Hypercoagulation occurs when there is a reduction in fibrinolysis together with an increased cardiac rate, workload and blood pressure. This activity increases the risk of deep vein thrombosis (DVT) and pulmonary embolism (Wood, 2003).

Gastrointestinal system

Increased sympathetic nervous system activity can lead to temporarily impaired gastrointestinal function. This can include delays in gastric emptying and reduced bowel motility with the potential for the development of paralytic ileus (Macintyre and Ready, 2001).

Respiratory system

Unrelieved pain can result in a patient limiting the movement of the thoracic and abdominal muscles in a bid to reduce pain. This may cause some degree of respiratory dysfunction with secretions and sputum being retained because of a reluctance to cough. Atelectasis and pneumonia may follow (Macintyre and Ready, 2001). This pulmonary dysfunction, caused by painful excursion of the diaphragmatic muscles of the chest wall, is also associated with a reduction in vital lung capacity, increased inspiratory and expiratory pressures and reduced alveolar ventilation. The resulting hypoxia can cause cardiac complications, disorientation and confusion and delayed wound healing (Wood, 2003).

Genitourinary system

Unrelieved pain can increase the release of hormones and enzymes, such as catecholamines, aldosterone, ADH, cortisol, angiotensin II and prostaglandins, which help to regulate urinary output, fluid and electrolyte balance as well as blood volume and pressure (McCaffery and Pasero, 1999). This causes retention of sodium and water, resulting in urinary retention. Increased excretion of potassium causes hypokalaemia (Park et al, 2002). A decrease in extracellular fluid occurs as fluid moves to intracellular compartments, causing fluid overload, increased cardiac workload and hypertension (McCaffery and Pasero, 1999).

Musculoskeletal system

Involuntary responses to noxious stimuli can cause reflex muscle spasm at the site of tissue damage (McCaffery and Pasero, 1999). Impaired muscle function and muscle fatigue can also lead to immobility, causing venous stasis, increased blood coagulability and, therefore, an increased risk of developing DVT (Park et al, 2002).

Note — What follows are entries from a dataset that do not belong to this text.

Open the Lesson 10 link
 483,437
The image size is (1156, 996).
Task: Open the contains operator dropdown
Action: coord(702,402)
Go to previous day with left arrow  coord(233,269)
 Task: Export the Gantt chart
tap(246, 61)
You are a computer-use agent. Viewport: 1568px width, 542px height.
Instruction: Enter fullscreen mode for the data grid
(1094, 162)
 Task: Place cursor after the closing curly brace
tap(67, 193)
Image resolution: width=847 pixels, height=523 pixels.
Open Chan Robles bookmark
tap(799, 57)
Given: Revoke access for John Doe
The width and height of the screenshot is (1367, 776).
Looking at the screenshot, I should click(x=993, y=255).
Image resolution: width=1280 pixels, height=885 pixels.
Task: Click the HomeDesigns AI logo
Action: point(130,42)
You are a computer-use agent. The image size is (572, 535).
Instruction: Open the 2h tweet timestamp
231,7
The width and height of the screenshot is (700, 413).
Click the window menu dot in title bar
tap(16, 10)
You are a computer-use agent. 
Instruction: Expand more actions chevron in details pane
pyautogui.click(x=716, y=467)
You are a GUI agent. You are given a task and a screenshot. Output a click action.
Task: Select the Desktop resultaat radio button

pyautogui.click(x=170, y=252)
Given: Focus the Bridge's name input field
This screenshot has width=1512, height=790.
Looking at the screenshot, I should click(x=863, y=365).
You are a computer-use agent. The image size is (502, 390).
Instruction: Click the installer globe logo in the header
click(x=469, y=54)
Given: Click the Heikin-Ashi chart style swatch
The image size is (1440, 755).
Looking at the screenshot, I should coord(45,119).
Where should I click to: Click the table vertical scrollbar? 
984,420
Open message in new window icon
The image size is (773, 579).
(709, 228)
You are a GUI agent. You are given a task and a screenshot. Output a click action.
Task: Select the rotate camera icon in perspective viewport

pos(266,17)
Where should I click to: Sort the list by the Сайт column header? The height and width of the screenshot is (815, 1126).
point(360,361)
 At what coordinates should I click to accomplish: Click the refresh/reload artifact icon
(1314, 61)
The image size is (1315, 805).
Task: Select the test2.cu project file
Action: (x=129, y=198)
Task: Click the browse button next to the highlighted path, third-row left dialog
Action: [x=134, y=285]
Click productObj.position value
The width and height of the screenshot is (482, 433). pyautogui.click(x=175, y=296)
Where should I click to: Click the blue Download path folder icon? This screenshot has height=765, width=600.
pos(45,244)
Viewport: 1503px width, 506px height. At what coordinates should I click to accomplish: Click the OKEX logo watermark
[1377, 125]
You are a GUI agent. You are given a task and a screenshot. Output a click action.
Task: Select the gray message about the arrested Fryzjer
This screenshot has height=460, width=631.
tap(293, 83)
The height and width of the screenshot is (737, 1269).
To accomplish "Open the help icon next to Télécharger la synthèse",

Pain can limit thoracic and abdominal muscle movement in an attempt to reduce muscle pain, a phenomenon known as ‘splinting’. The lack of respiratory muscle excursion can potentially lead to reduced respiratory function (McCaffery and Pasero, 1999).

Immune system

Depression of the immune system can be caused by unrelieved pain. This may predispose the patient to wound infection, chest infection, pneumonia and, ultimately, sepsis (Wood, 2003).

Psychological and cognitive effects

Anxiety and pain are positively correlated (Johnson et al, 1992). Individuals who express unusually high levels of anxiety also tend to have a higher than expected incidence of early noxious stress. The acute stress-induced hormonal changes that have been described in this article closely resemble the symptom complex of anxiety and depression and, finally, hypercortisolism, which is a consistent feature of anxiety physiology (Johnson et al, 1992). Therefore, the stressor effects of unrelieved pain have the potential to increase anxiety levels further and interfere with activities of daily living, such as diet, exercise, work or leisure activities and to interrupt normal sleep patterns causing varying degrees of insomnia (Macintyre and Ready, 2001).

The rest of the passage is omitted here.